Условие задачи >> Подхватите приведенное ниже интервью о жизни в Риге, Германии и работе на «Голосе Америки» и продолжите его с последней фразы.

Фрагмент текста >>
Правда, уехала оттуда тоже без сожаления — сперва в Париж, потом в Лондон, затем снова попала в Мюнхен, где неожиданно для себя самой стала работать в «Голосе Америки», и там же вскоре вышла замуж за приехавшего из Англии Оболенского.
 
— Расскажите, пожалуйста, о событиях и людях, повлиявших на вашу жизнь.
 
— Событий было больше чем достаточно: первая советская оккупация балтийских стран, водворившийся там террор — аресты, расстрелы, массовая депортация населения... подлинный масштаб его раскрылся лишь после прихода немцев, когда стали раскапывать братские могилы расстрелянных, находить списки угнанных в Сибирь и списки тех, кто еще подлежал депортации или уничтожению. В их числе значилась и наша фамилия. А затем и немцы себя «хорошо» показали. То, что было проделано в Риге в одну из ночей 1941 года, когда было уничтожено практически всё еврейское население ее, включая малых детей, не поддается никакому описанию. Потом, когда в нашу семью попала маленькая сиротка из Белоруссии, мы узнали о зверствах эсесовцев и там (об этом, с ее слов, тоже есть в книге «Судьбы поколения»). Тяжелым переживанием был отъезд в нелюбимую Германию. Но выбора не было; родители понимали, что нам, эмигрантам и бывшим «буржуям», при советской власти никак не уцелеть, ведь мамин отец, внук известного ученого физика Якоби, был арестован в Риге в сороковом году одним из первых и сослан в ГУЛАГ, где вскоре погиб. Попав в Германию, мы испытали беженство (для старшего поколения вторичное), немало лишений, а самое жуткое — сильнейшие бомбежки.
 
Что касается людей, на меня повлиявших... Их тоже было немало. Я уже говорила о том, как складывалась моя «русскость». А в профессиональном отношении, с благодарностью вспоминаю первого начальника русского отдела «Голоса Америки» в Мюнхене Чарльза Львовича Маламута. Описание его можно найти в «Одноэтажной Америке» Ильфа и Петрова, которых он сопровождал, когда они собирали материал для книги. (Там ни слова о том, что он умыкнул жену одного из них и на ней женился, а первым браком был женат на дочери Джека Лондона.) Так вот, Чарльз Львович мог бы меня мариновать на должности диктора и, по совместительству, секретарши, а вместо этого он поощрял меня и других молодых самим готовить материалы для передач. Правда, если что-то ему не нравилось, он мог быть страшен. Помню, как за десять минут до эфира он обнаружил какую-то глупость в моем тексте и разорвал все пять страниц. Впрочем, сам же их потом и склеивал, наспех исправив мой текст.

Набор данных >>
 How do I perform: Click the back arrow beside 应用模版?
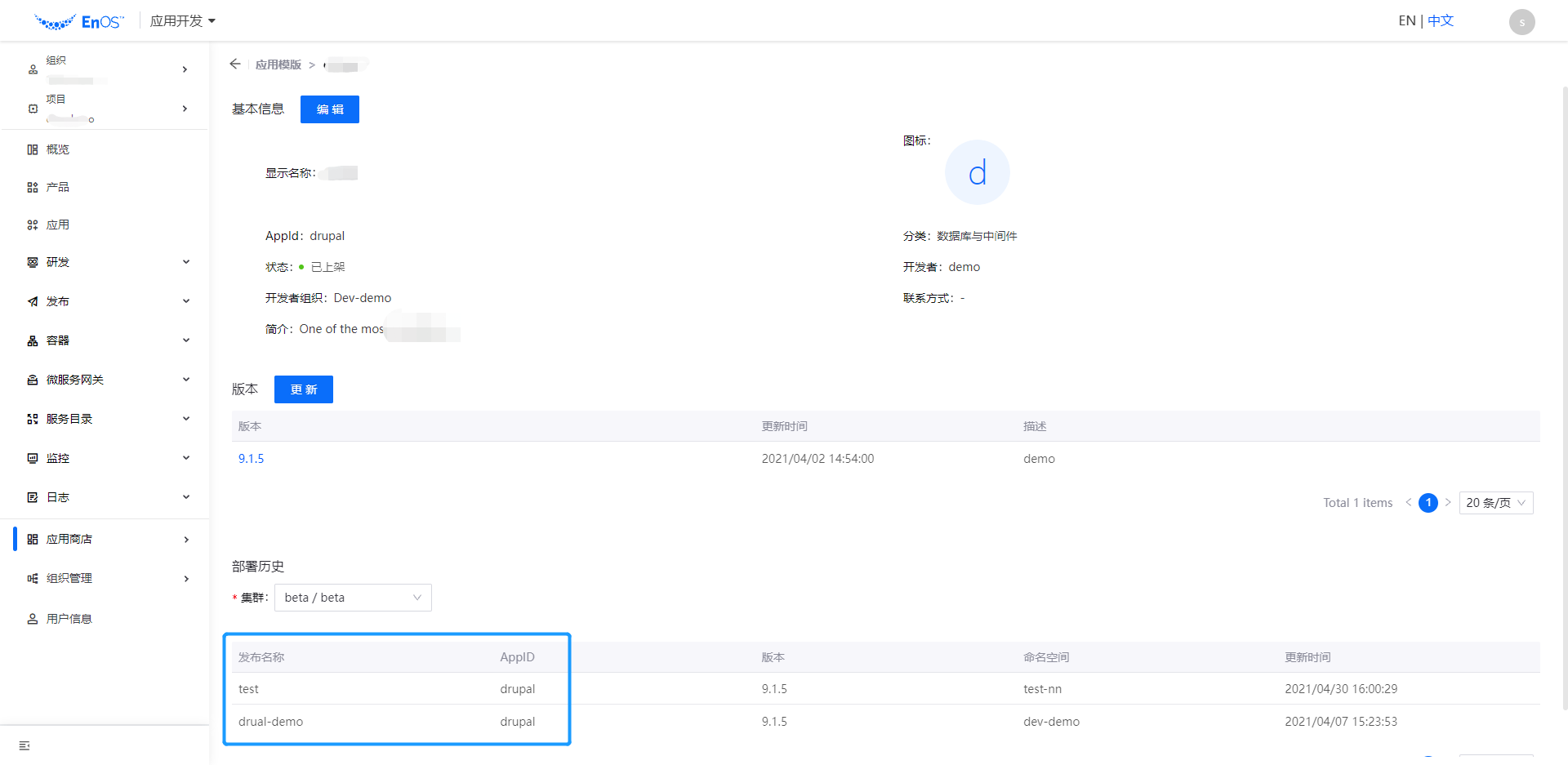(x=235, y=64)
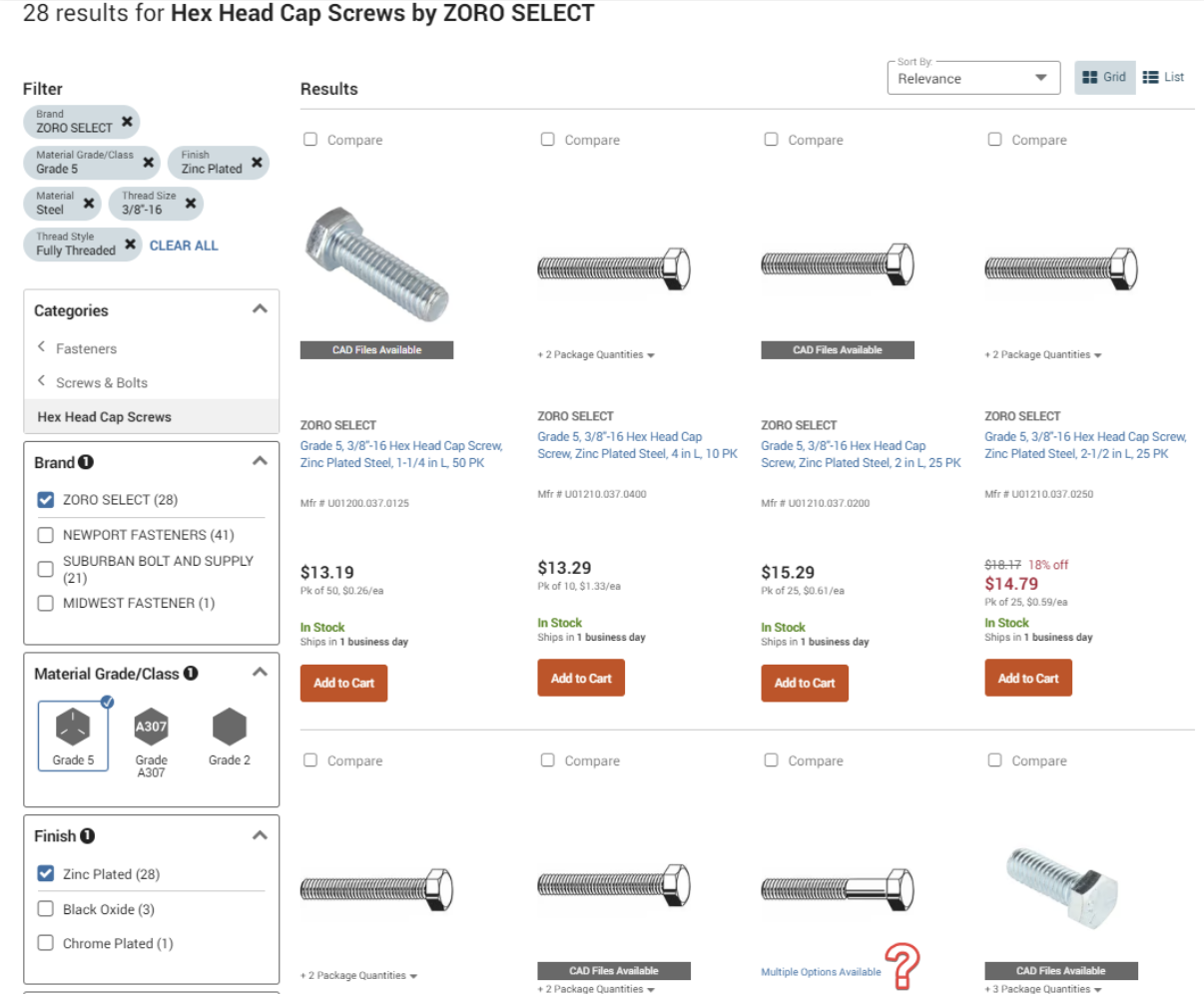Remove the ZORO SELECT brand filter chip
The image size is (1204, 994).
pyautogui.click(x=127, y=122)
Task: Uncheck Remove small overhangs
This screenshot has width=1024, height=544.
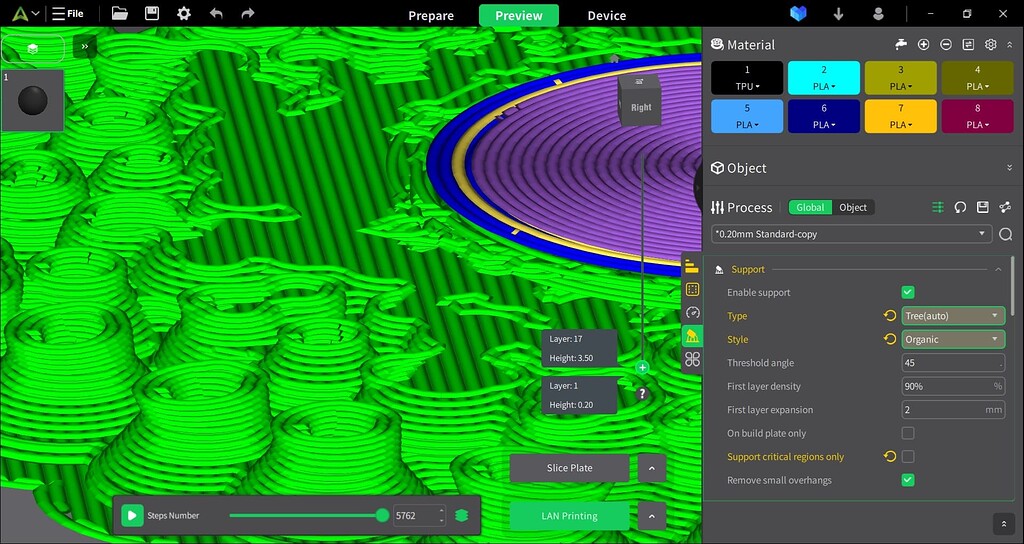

Ответ к заданию >>
 
С благодарностью вспоминаю я и писателя Александра Степановича Казанцева, работавшего в Мюнхене редактором. Он был автором первой книги о роли НТС во время войны — «Третья сила». Как редактор он вел борьбу с многословием, пафосом и сентиментальностью («сопля навзрыд»). Про халтуру говорил: «написано левой ногой, не сняв ботинка», а посмотрев произведение одного человека, сказал: «редактировать бесполезно, у него пошлость в самой пишущей машинке»... Я слушала и училась. Позже, когда мы переехали в Нью-Йорк, где я работала корреспондентом «Голоса Америки», не раз вспоминала его уроки.
 
Мне повезло, я имела дело со многими интересными людьми. Каждый человек оставляет на вас какую-то метку. Говорят, в Нью-Йорке один русский старичок, не зная языка, ездил на метро с топориком и делал, чтоб не потеряться, зарубки. Вот и мы в своей жизни набираем зарубки...
 
— Ваш первый муж — Валерьян Оболенский. Знаю, что у него необыкновенная биография...
 
— Оболенский родился в Париже, подростком попал в Англию, к концу войны был принят в балетную труппу, организованную для развлечения британских военнослужащих. Для него это было средством добраться из Англии до Парижа, чтобы повидать свою мать, с которой его разлучила война. Но потом, в качестве заведующего хозяйственной частью — декорациями, костюмами, освещением, — он объездил с этой труппой полсвета, в том числе Индию и Индокитай. В Сайгоне чуть не умер от дифтерита, а выйдя из больницы, отправился пешком с проводником в Гималайские горы... Потом вернулся в Англию, стал работать на Би-Би-Си, одновременно преподавать русский язык в Кембридже, а когда в Англию начали прибывать на работы русские беженцы, стал издавать газету «Россиянин». Об этом в книге целая глава.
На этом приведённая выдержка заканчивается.